A realidade é ainda mais grave no atual momento que o mundo está vivenciando, caracterizada pela ruptura da democracia em muitos países e pelo surgimento de novas ameaças à saúde global. Diversos países que tentaram promover a igualdade e a justiça social se tornaram alvos de forças fascistas, autoritárias e populistas recentemente. Estas forças são as principais responsáveis pelo fomento da desigualdade, da exploração e, portanto, do ambiente propício para o surgimento de doenças e da propagação do vírus como do HIV e da Covid-19.
Há uma esmagadora maioria de países no mundo que não demonstra interesse em mapear como essas desigualdades são produzidas, de que maneira impactam na saúde, e como podem ser reduzidas para garantir o enfrentamento da epidemia da AIDS e da Covid-19.
Para a ABIA, o desinteresse global e a alta concentração de renda entre poucos no mundo privado, em detrimento do mundo público, aprofundam as desigualdades e geram cada vez mais escassez de recursos para as iniciativas comunitárias. Embora o Programa Conjunto das Nações Unidas sobre HIV/AIDS (UNAIDS), sob a liderança de Winnie Byanyima, tenha reconhecido o valor da resposta comunitária, até o momento, não houve nenhum plano concreto sobre como enfrentar a crescente escassez de recursos para ações da sociedade civil, por exemplo. Ressaltamos, portanto, a necessidade urgente da materialização real deste recorte no âmbito das políticas globais, regionais e local.
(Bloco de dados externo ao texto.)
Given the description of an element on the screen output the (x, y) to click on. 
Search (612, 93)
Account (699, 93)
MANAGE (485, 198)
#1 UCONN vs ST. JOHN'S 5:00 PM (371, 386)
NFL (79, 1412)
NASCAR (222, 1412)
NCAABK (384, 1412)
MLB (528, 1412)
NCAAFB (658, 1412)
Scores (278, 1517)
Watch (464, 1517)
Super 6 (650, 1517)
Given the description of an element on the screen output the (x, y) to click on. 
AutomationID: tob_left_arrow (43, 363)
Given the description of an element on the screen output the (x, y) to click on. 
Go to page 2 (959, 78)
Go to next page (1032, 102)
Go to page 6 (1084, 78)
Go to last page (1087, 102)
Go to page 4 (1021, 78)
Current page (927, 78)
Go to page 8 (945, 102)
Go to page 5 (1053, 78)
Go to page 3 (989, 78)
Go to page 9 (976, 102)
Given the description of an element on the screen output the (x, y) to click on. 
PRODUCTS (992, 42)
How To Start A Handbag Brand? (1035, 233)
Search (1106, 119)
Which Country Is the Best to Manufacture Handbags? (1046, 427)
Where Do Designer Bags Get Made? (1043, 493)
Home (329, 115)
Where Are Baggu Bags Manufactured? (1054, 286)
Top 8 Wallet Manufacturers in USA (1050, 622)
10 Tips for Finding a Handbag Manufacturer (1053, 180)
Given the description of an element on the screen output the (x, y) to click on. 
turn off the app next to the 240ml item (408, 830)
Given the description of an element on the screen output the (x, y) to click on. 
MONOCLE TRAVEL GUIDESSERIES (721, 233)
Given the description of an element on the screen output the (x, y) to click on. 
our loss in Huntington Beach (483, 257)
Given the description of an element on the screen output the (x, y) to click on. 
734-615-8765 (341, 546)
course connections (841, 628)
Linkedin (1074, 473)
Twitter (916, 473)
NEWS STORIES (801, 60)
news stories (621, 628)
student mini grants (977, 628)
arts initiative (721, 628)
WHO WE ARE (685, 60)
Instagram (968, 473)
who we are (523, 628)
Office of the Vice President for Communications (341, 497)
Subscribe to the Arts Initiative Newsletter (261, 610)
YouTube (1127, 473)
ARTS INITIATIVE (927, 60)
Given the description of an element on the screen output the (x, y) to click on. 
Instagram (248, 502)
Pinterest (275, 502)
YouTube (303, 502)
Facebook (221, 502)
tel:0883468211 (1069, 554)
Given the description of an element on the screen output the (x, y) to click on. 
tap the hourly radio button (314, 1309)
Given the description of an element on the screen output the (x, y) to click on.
Para nós, da ABIA, para alcançar as metas para a redução das desigualdades a ONU deve assumir posicionamentos mais contundentes. Sugerimos a seguir alguns caminhos:
1 – Condenação e fim das políticas e regimes econômicos que produzem concentração de riqueza nas mãos de poucos e escassez para a maioria da população. Grandes fortunas e concentrações de renda, precisam ser taxadas de forma proporcional a contribuir com a distribuição de renda;
2 – Estímulo e apoio para a adoção de políticas de enfrentamento ao desemprego e promovam a inclusão e o acesso ao trabalho e renda, especialmente daqueles historicamente excluídos do mercado de trabalho;
3 – Adoção de metas de zero para o estigma e a discriminação em relação ao HIV/AIDS juntamente com as metas epidemiológicas e biomédicas;
4 – Condenação veemente de todos os países que tenham adotado leis punitivas e criminalizantes sobre a transmissão do HIV/AIDS;
5 – Reconhecimento da cidadania plena de pessoas trans, gays, prostitutas e todas as chamadas população chave, inclusive com o fim da criminalização da prostituição e da homossexualidade;
6 – Defesa dos sistemas públicos de saúde baseados em universalidade, equidade e integralidade dentro do marco dos direitos humanos;
7- Eliminação de qualquer sanção aos países que adotarem a Declaração de Doha e flexibilidades no TRIPS como forma de enfrentar a escassez de medicamentos para tratar suas populações;
8 – Promoção da reforma imediata do sistema de regulação de patentes em medicamentos e produtos em saúde de forma a facilitar o acesso universal a medicamentos e vacinas;
9 – Viabilização de fontes de financiamento que valorizem a autonomia e a vitalidade do setor comunitário, com ênfase para as organizações da sociedade civil.